If the Sharks sustain the same pressure from Game 1, they will have plenty of opportunities to take a 2-0 series lead.
Anaheim must improve its discipline in order to get into a rhythm at full strength, which would allow more time for the top lines to be out on the ice together to create havoc in front of the San Jose net.
The Ducks need more production out of Ryan Getzlaf, who produced just one shot on goal in Game 1. If the 32-year-old gets going, the Ducks should feed off his energy and put in an improved showing.
Bruins Banking On Veteran Leaders
The Boston Bruins’ young core received plenty of praise for the success the team had in the regular season, but the postseason is a different animal, which is why veterans are so important.
In the 5-1 Game 1 victory over the Toronto Maple Leafs, Brad Marchand, David Backes and David Krejci scored a goal each to earn Thursday’s largest margin of victory across the NHL.
Backes and Rick Nash have the most playoff experience on the Boston roster, a quality the team is already benefiting from.
Winslow Townson/Associated Press
Head coach Bruce Cassidy noted after Game 1 that the skill sets of his veterans, especially Backes’, are perfect for the postseason, per Eric Russo of the team’s official website:
“I think the game simplifies. More straight lines, there’s more get pucks behind, forecheck, physicality, get to the net, dirty goals. Right up his alley, all of those things. There’s less freewheeling, less open space.
“You’ve got to fight for your space, and again, he excels at the former, so that type of game,” Cassidy said. “I think it’s as simple as that. Big-bodied guys with good hands and will tend to have good resumes in the playoffs, and he certainly has that.”
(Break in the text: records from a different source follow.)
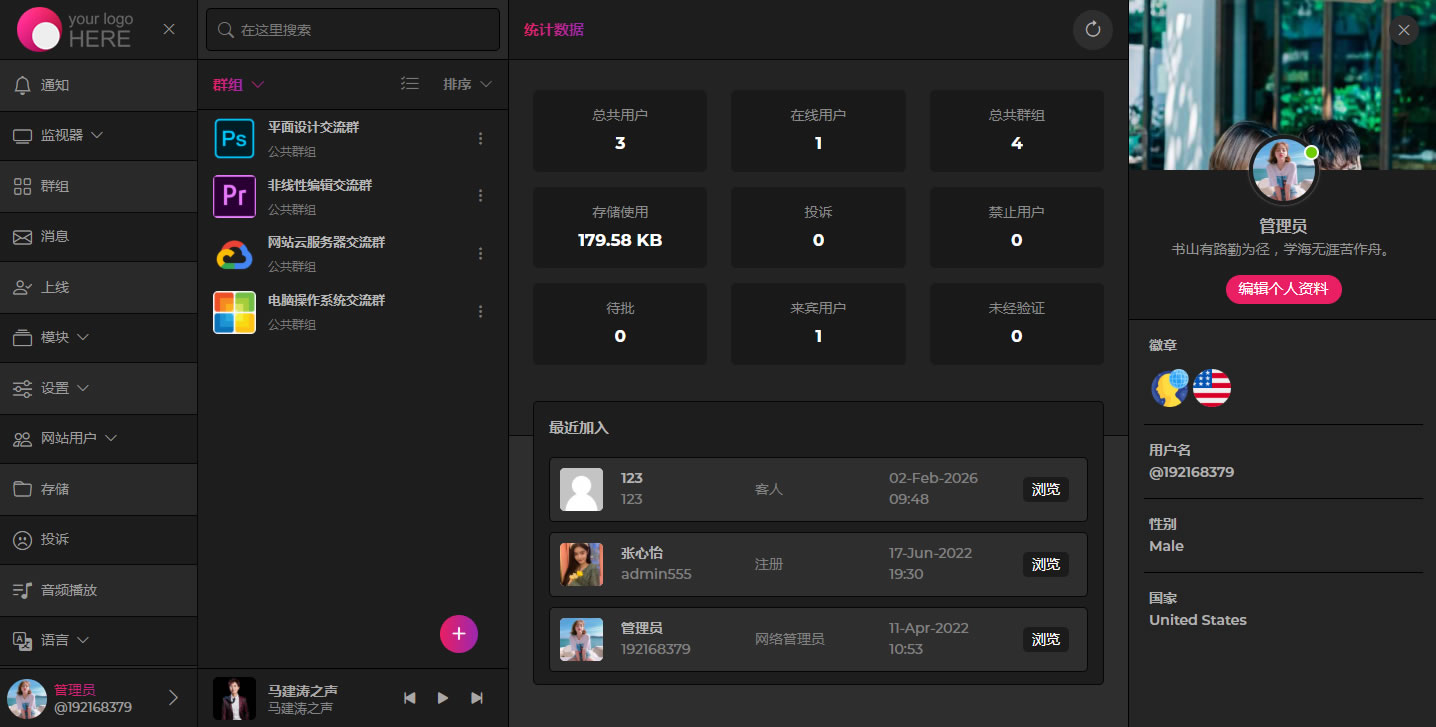Open the three-dot menu for 平面设计交流群
This screenshot has height=727, width=1436.
coord(480,139)
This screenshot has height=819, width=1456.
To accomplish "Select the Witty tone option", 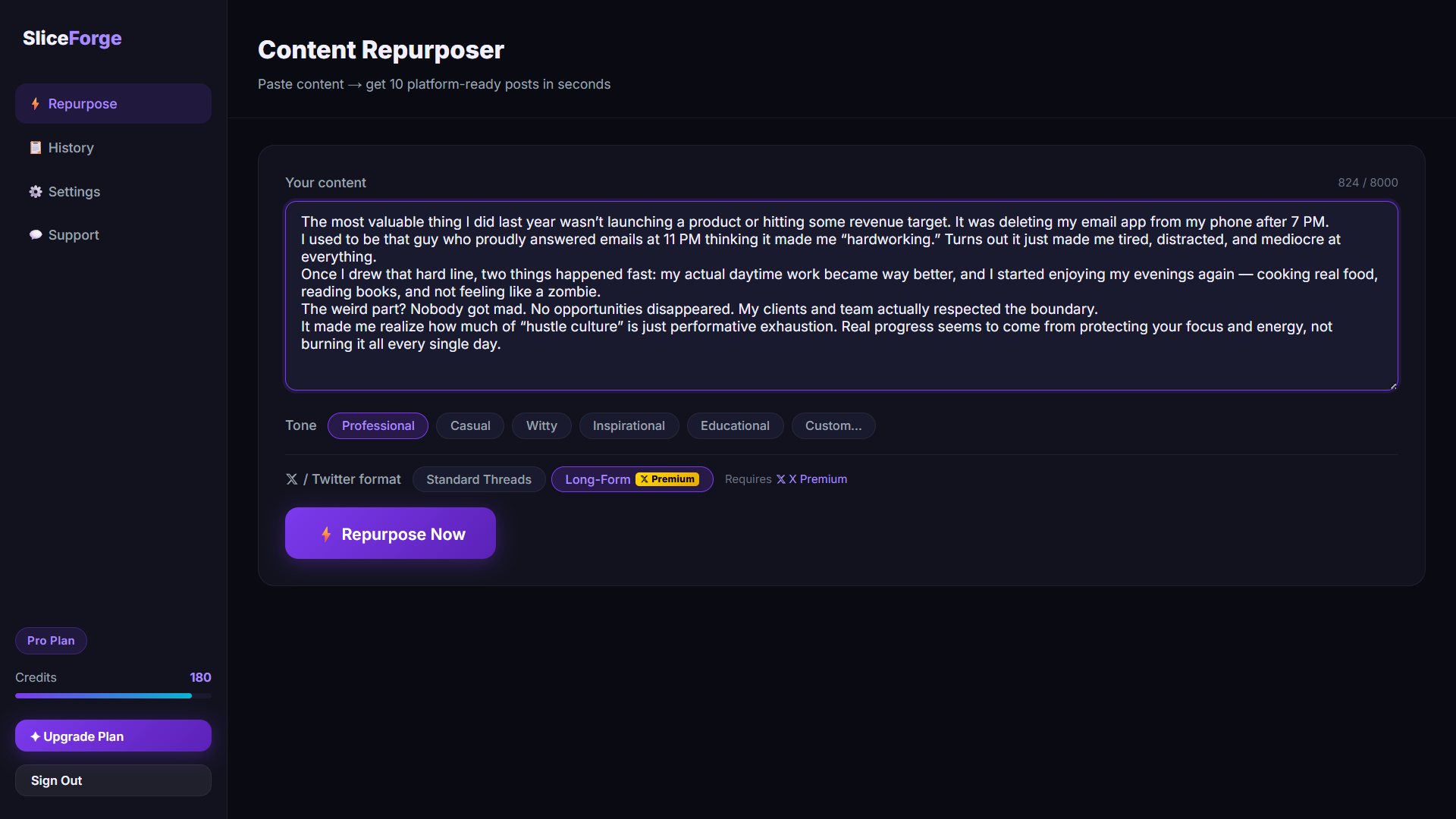I will (541, 426).
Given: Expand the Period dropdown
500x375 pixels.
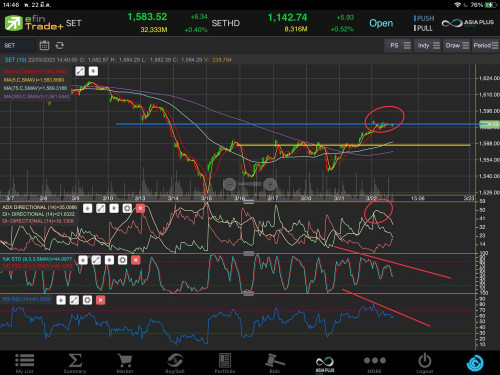Looking at the screenshot, I should coord(485,45).
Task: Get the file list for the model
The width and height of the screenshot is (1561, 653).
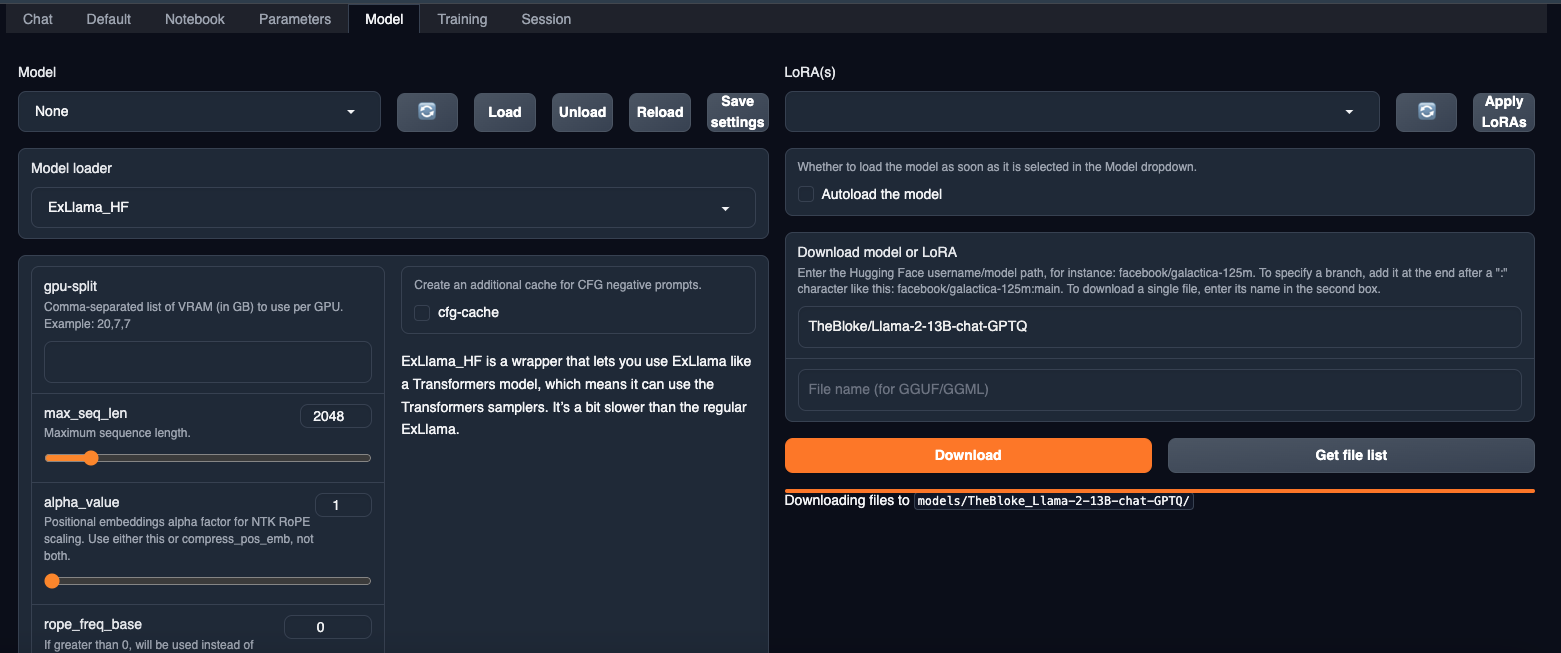Action: click(1350, 455)
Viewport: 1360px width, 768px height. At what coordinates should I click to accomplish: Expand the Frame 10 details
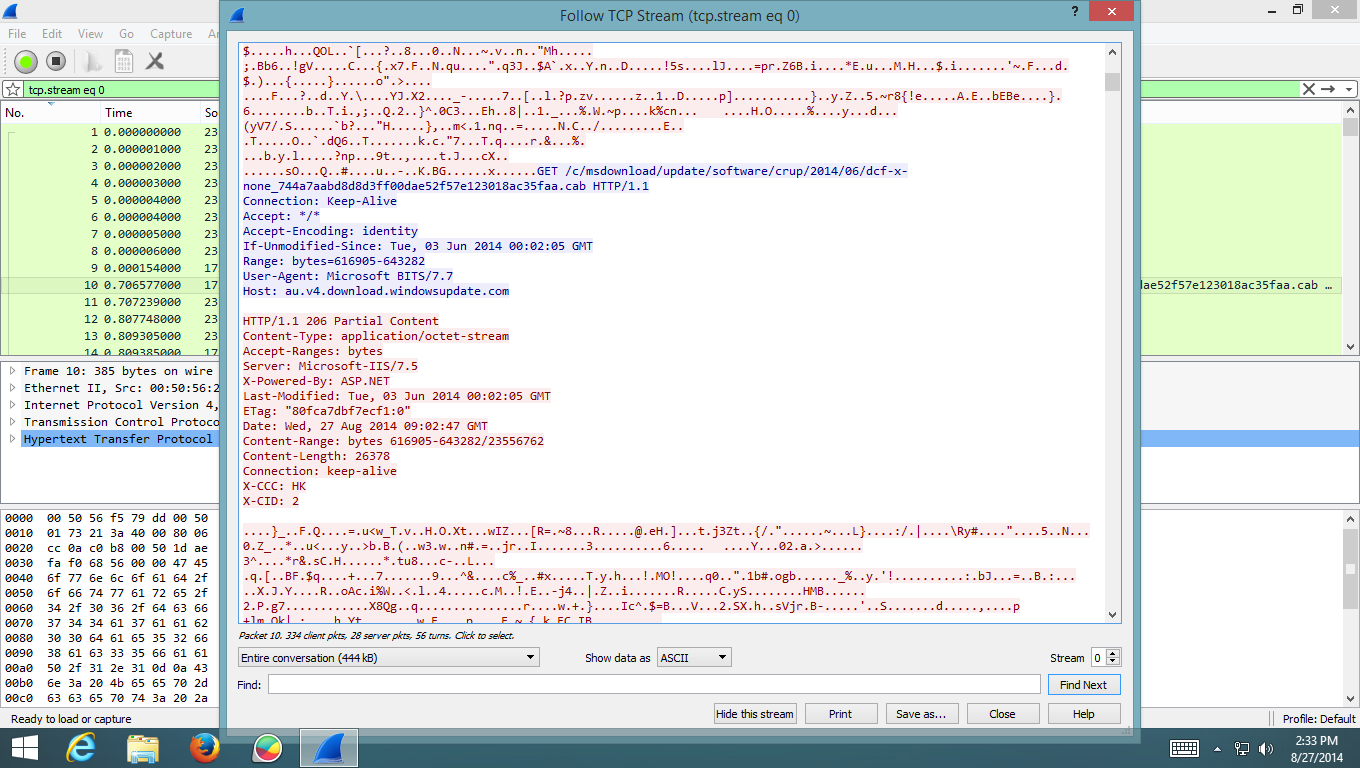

In addition to the stable of skaters carrying playoff minutes on their resumes, goalie Tuukka Rask has 31 wins in 54 playoff appearances.
Rask saved 26 of Toronto’s 27 shots on goal in Game 1, with Zach Hyman’s first-period tally being the only attempt to beat the 31-year-old.
With a playoff goals-against average of 2.10 and save percentage of .929, Rask is one of the hardest goalies to beat at this time of year. The Bruins hope that rings true in Game 2, as they try to create separation from the Leafs.